With the rights to the "Frozen Dead Guy" brand currently up for sale, I personally can't think of a finer way to invest Sierra Madre's CRA funds than to snap it up. I mean, 20,000 people showed up in Nederland this year! That is a lot more than Frosty the Snowman ever brought to our sparsely populated shopping district.
The other example of marketing wizardry comes from Yahoo News. It details the ability of one small village in France to attract thousands to its streets through the use of its signature natural phenomenon. Which, coincidentally enough, involves a mountain.
French village seen at threat from Apocalypse sects - The tiny hamlet of Bugarach has drawn scrutiny from a government sect watchdog over droves of visitors who believe it is the only place in the world that will survive a 2012 Apocalypse.
A report by the watchdog, Milviludes, published on Wednesday, said the picturesque village near Carcassonne should be monitored in the run-up to December 21, 2012, when many believe the world will end according to ancient Mayan prophecy.
Surrounded in legend for centuries, Bugarach and its rocky outcrop, the Pic de Bugarach, have attracted an influx of New Age visitors in recent months, pushing up property prices but also raising the threat of financial scams and psychological manipulation, Miviludes said in its report.
And what is it about the Pic de Bugarach that has so many in such an apocalyptic tizzy?
Bugarach, with a population of just 200, has long been considered magical, partly due to what locals claim is an "upside-down mountain" where the top layers of rock are older than the lower ones.
The internet is awash with myths about the place -- that the mountain is surrounded by a magnetic force, that it is the site of a concealed alien base, or even that it contains an underground access to another world. And now many have seized on it as the ultimate refuge with Doomsday rapidly approaching.

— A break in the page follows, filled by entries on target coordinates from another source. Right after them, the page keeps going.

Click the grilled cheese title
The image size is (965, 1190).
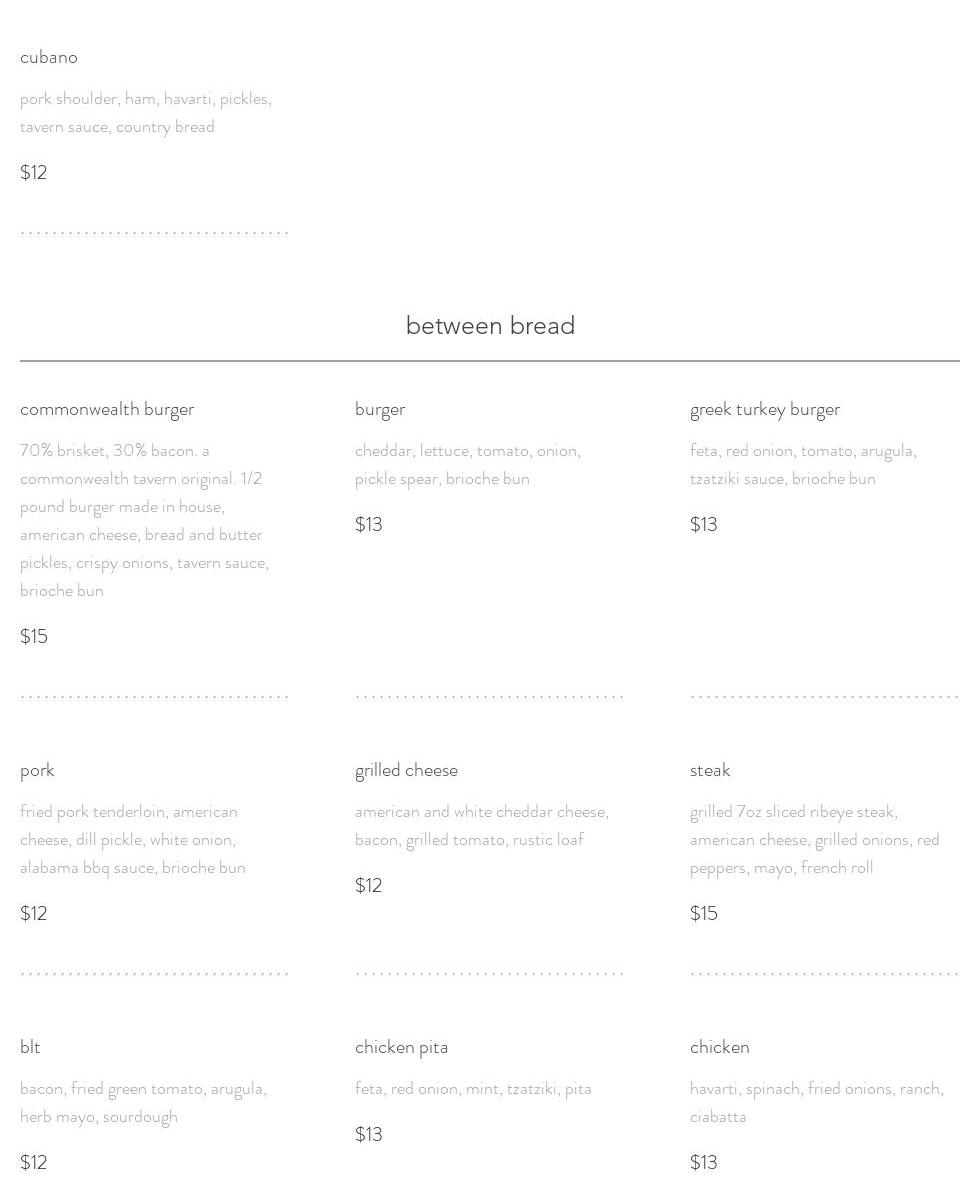(x=406, y=770)
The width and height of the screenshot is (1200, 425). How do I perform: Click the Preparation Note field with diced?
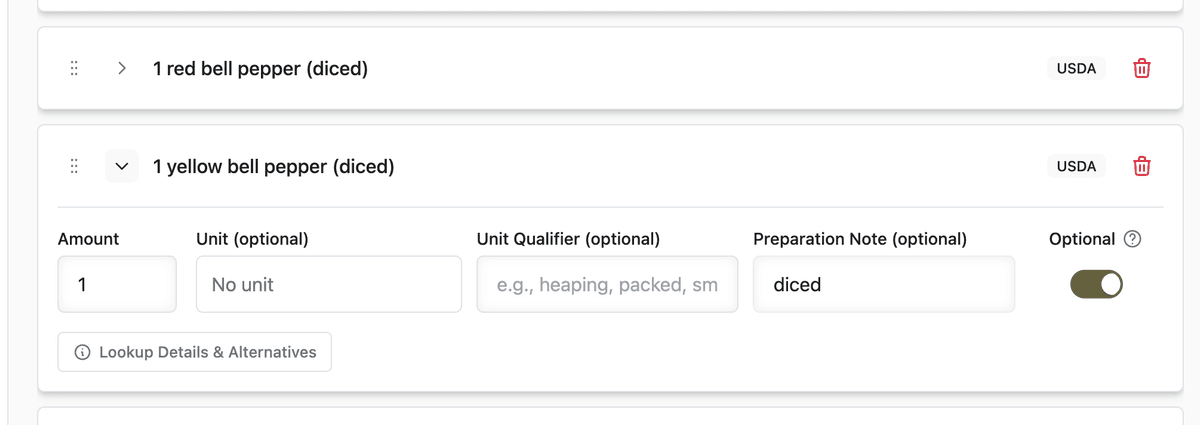click(x=884, y=284)
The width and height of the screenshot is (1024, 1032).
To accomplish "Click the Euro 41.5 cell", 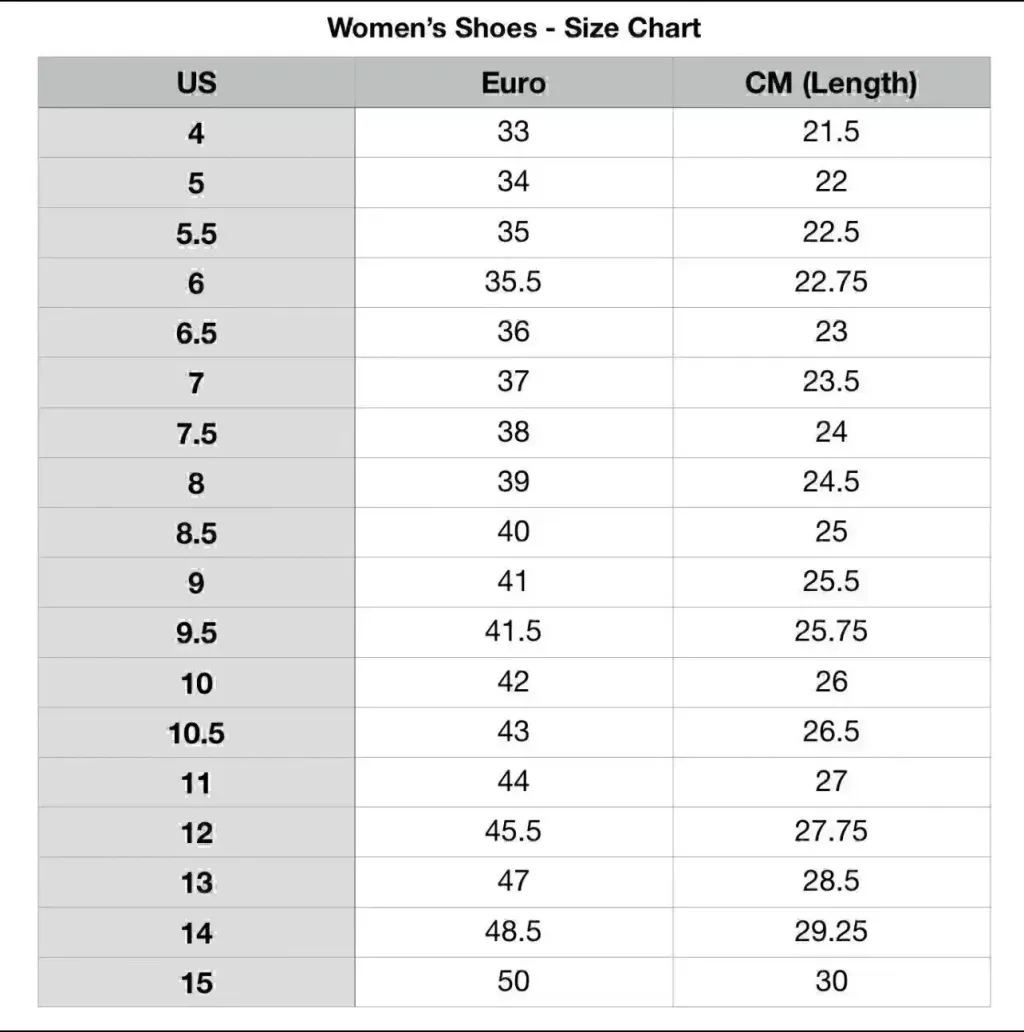I will [x=513, y=632].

Doesn't Sierra Madre have it's own "magic mountain?" I mean, somebody named the town after it, right? There must have been a good reason for that. The "rise in property values" thing alone should get our many fine Realty firms interested in promoting Sierra Madre as a possible refuge from next year's exciting events.
On further reflection, however, I am not completely certain that attempting to recreate the successes of other places here is the way we'd want to go. I mean, I personally find both of these occurrences fascinating, but are they really for us? Could they be marketed here as successfully as they are in the places they come from? Possibly not.
Next Saturday, and exclusively on the Sierra Madre Tattler, we will reveal what we believe would be a uniquely Sierra Madre event. One approaching the caliber of the two described above. It involves a sadly disused asset of international importance, one that intimately, and most uniquely, involves our little town alone.
Until then, I wish you the best of all possible weekends.
UUT Rate Hike Update (9:00 AM) - Something we discussed earlier this week on The Tattler (June 21), Bill Coburn is now claiming on his site that the City Council will "likely" raise the UUT rate to 12% at Tuesday evening's meeting. Bill says they are using the UUT Oversight Committee's 3 to 2 vote recommendation as the rationale for doing so. This despite assurances from Buchanan that it would not happen.